▶ [EXERCISE INPUTS]:

################

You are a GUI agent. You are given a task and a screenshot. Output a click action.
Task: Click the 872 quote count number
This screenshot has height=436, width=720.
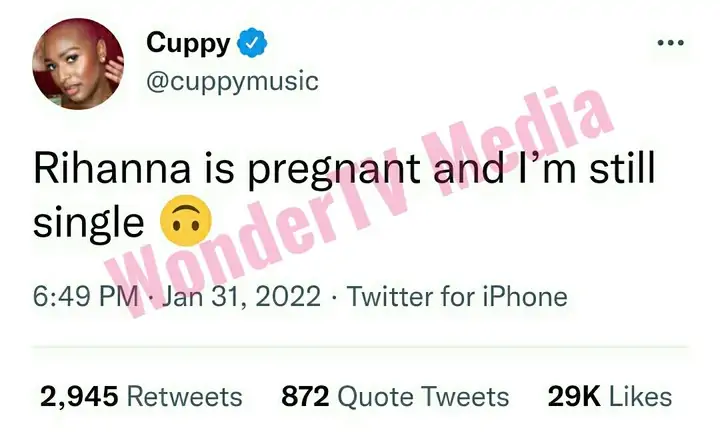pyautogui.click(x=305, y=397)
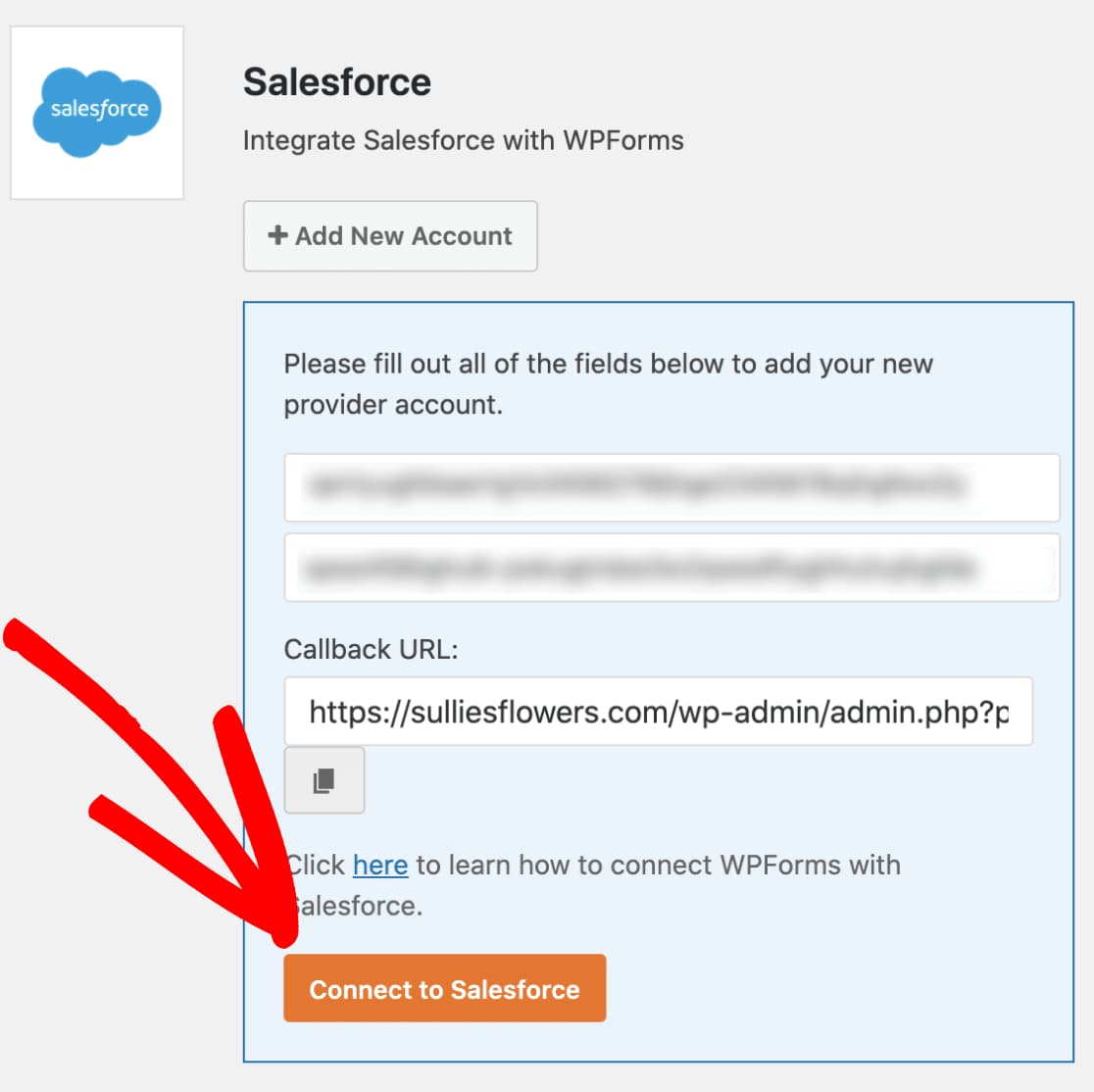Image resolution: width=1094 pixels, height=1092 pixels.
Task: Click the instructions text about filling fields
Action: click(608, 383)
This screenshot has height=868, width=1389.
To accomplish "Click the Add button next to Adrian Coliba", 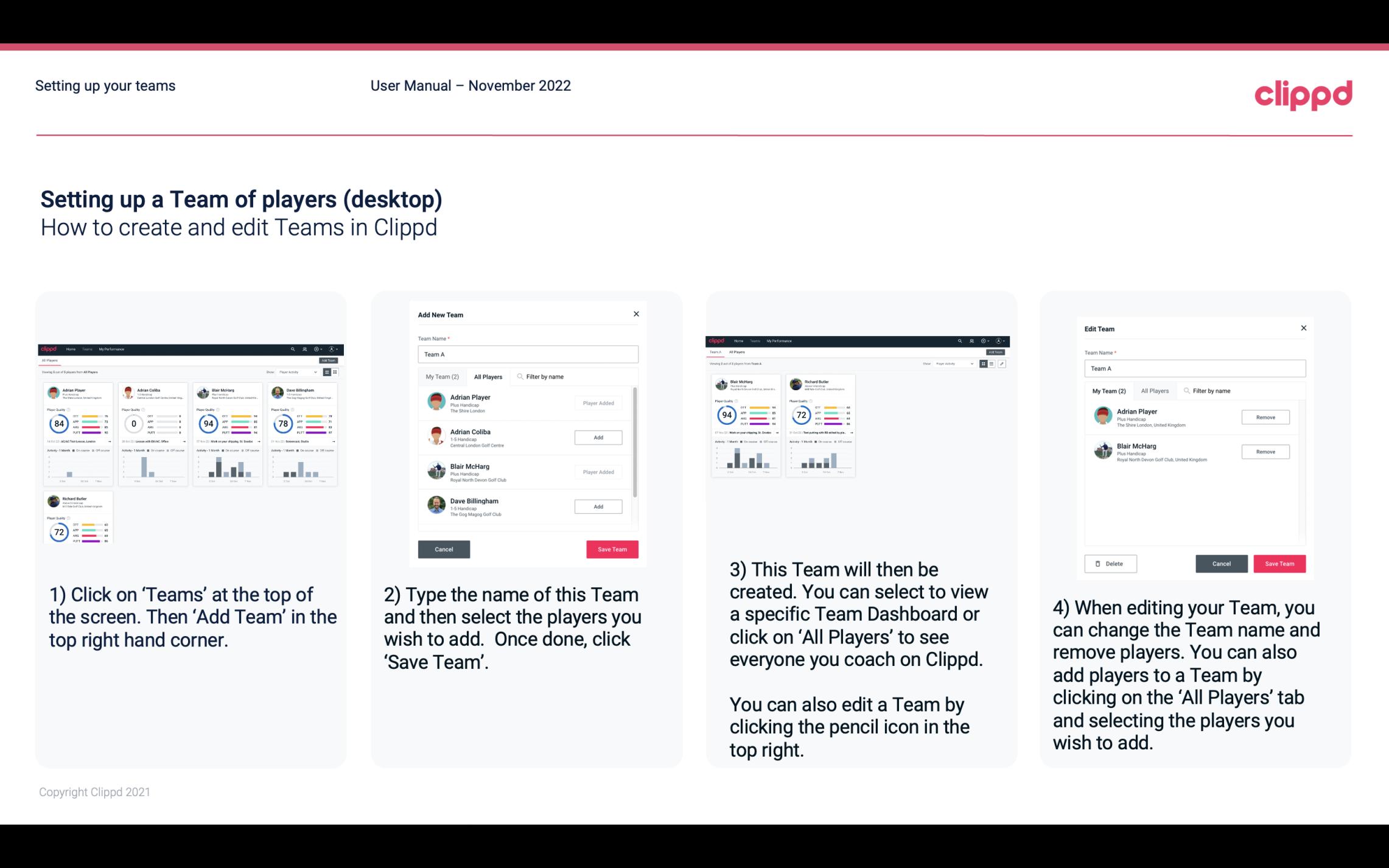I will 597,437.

################

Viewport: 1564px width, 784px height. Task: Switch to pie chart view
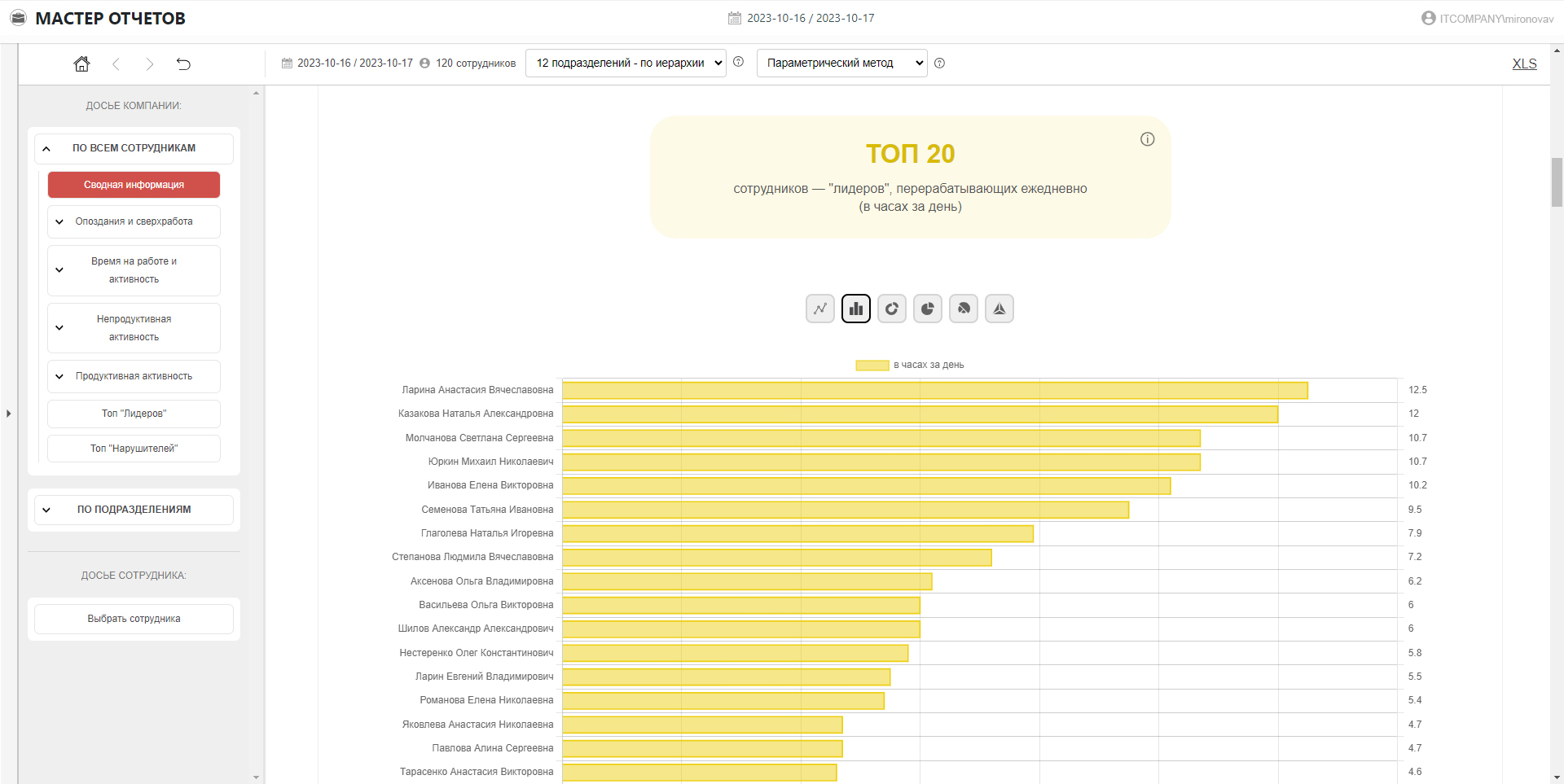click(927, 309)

################

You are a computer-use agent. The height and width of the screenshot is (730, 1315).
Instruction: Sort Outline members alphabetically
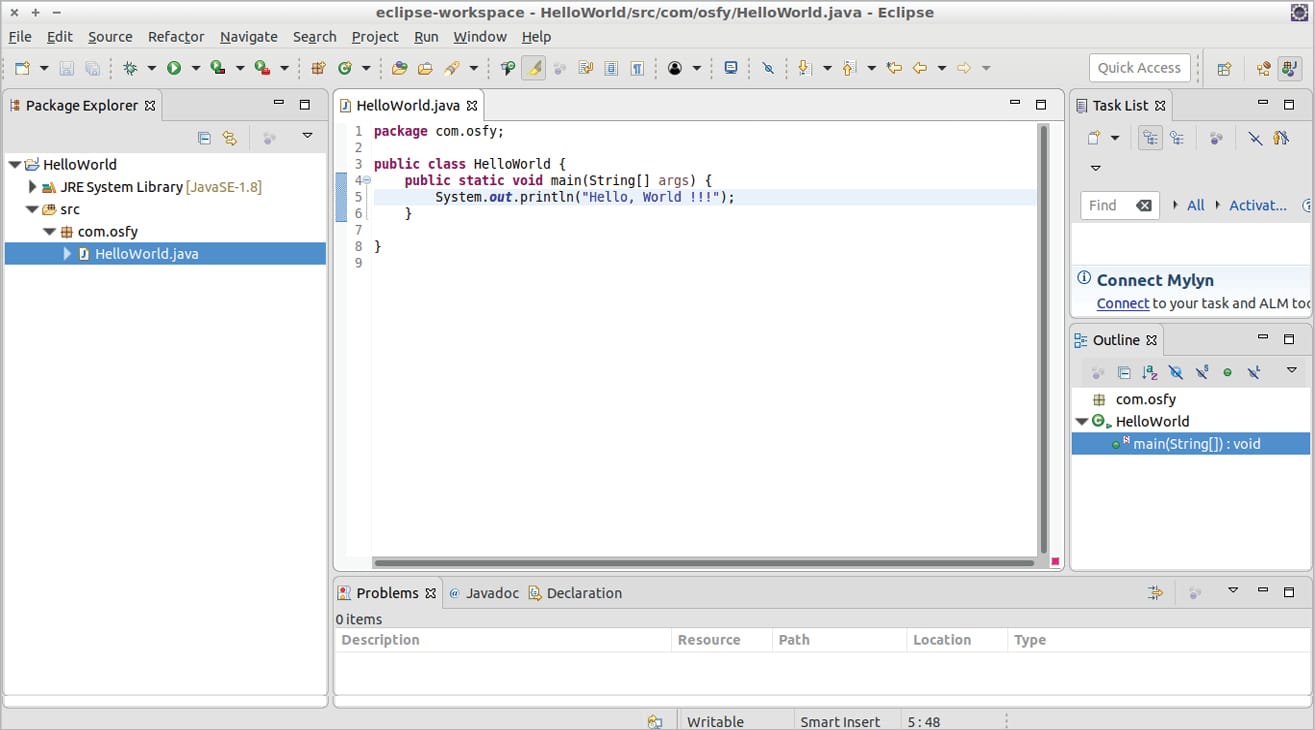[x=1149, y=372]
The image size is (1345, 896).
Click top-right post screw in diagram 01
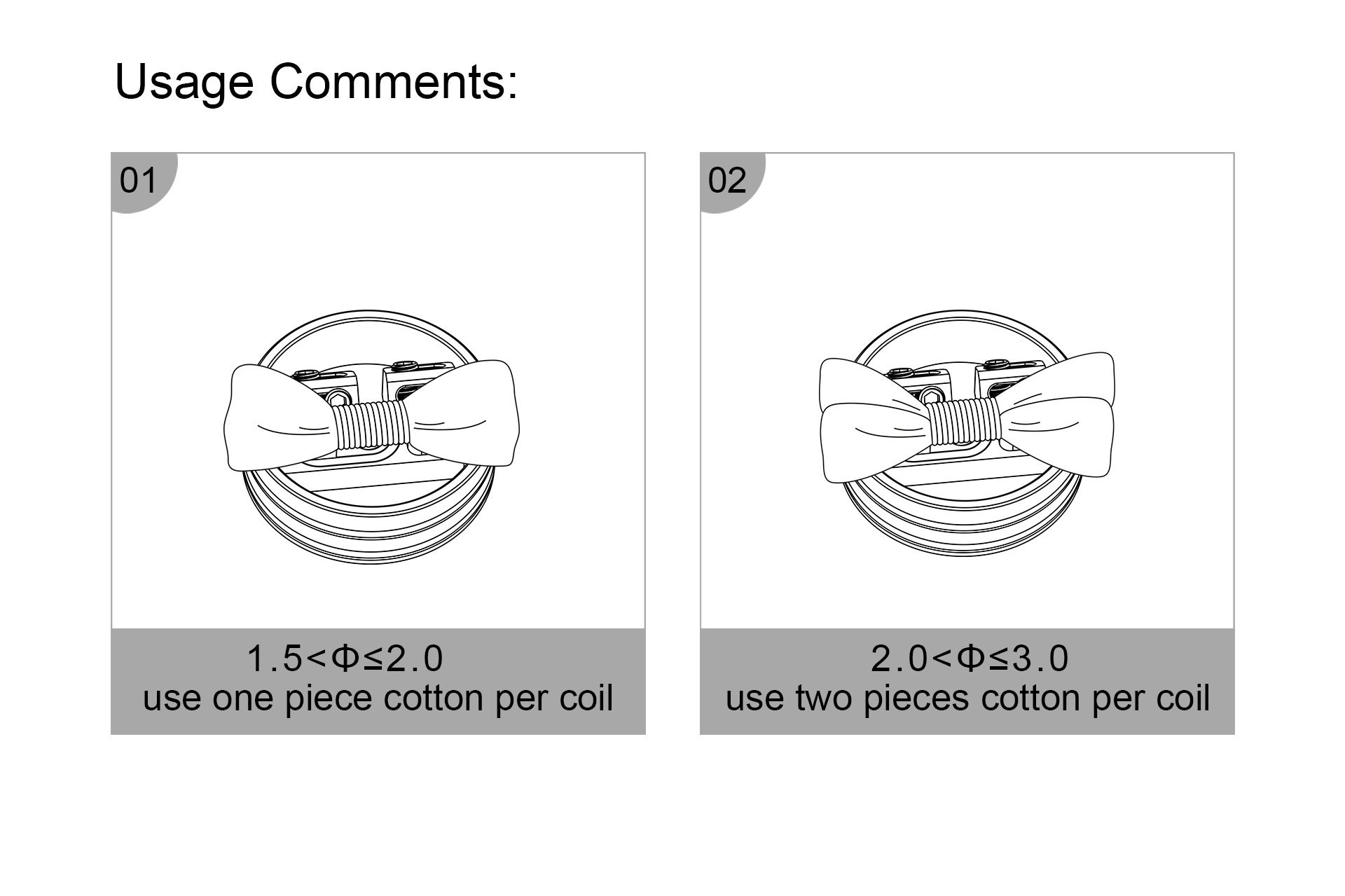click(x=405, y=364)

################

▶ [WHAT TO PRODUCE]: Report every line of the preceding listing where the string "agent" occurs.

▶ [EXERCISE ANSWER]:
You are a GUI agent. You are given a task and a screenshot. Output a click action.
You are a computer-use agent. The height and width of the screenshot is (730, 1315).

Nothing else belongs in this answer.